Quando Sulla responde à pergunta de Helena, se ela não tem medo da morte, sua resposta é “não sei dizer”. Sulla não foi programada para entender o significado desta pergunta e muito menos para sentir medo. Ela é, em toda a aparência, um ser humano. Mas, sem “alma”. Ou será sem “consciência”? Consciência de si, consciência dos outros. É a mesma resposta que dá Marius à pergunta se ele não sentiria pena de ver Sulla morrer. “Não sei dizer”. A palavra pode até estar em meu vocabulário, mas ela não corresponde a nenhuma memória, a nenhuma sensação. Sulla e Marius são organismos como um ser humano na sua versão mais simples, onde tudo que é inútil ou excessivo para a finalidade para a qual foi concebido foi removido de seu projeto. Em suma, o robô é uma espécie de “versão de entrada” de um ser humano, como um automóvel despido de todos seus opcionais. Domin completa com “robôs não se interessam pela vida”.

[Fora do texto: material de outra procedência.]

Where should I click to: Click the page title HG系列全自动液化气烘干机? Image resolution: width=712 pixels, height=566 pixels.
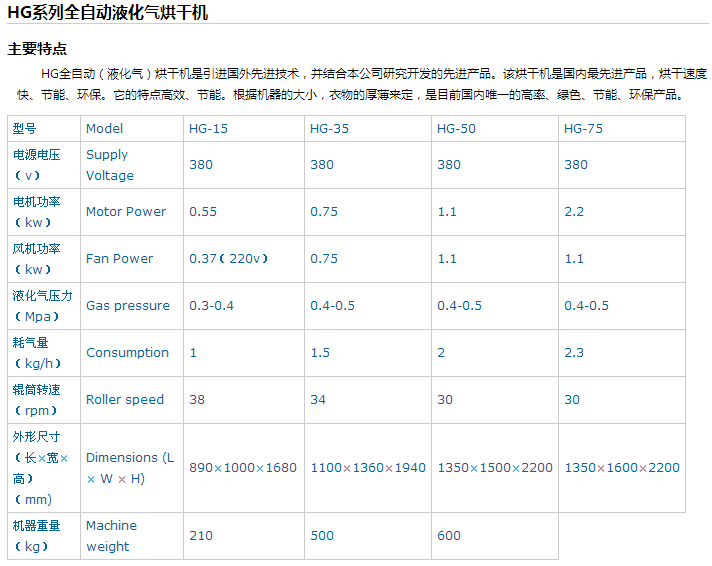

Passemos direto para o final (quase). Helena termina casando com Domin, que havia se apaixonado por ela desde o primeiro instante e passa a morar na ilha onde fica a fábrica. Seus únicos companheiros humanos são Domin, os engenheiros, cientista e administrador que cuidam da empresa. No todo, meia dúzia de pessoas. No terceiro Ato, eles se defrontam com uma revolta global dos robôs, chefiada por um robô chamado Radius, que se ocupava da biblioteca da empresa. No segundo ato, Radius já havia demonstrado sua revolta contra os humanos e é enviado para ser destruído. Porém, Helena impede sua “execução”. Não vou contar como os robôs chegam a este estado de revolta e matam os seres humanos do mundo inteiro e os da ilha também, exceto um, o arquiteto Alquist, responsável pelo Departamento de Manutenção. Os robôs conquistaram o Poder eliminando seus mestres, mas, aparentemente, esqueceram-se que, como não podem se reproduzir, precisarão continuar a ser fabricados. Como toda máquina, eles tem um tempo de “vida” finito. Só que Alquist é incapaz de fazê-lo, pois não possui os conhecimentos necessários e Helena havia destruído todos os papéis do velho Rossum. O Epílogo da peça é algo melodramático, pois Čapek, no fundo, é um otimista.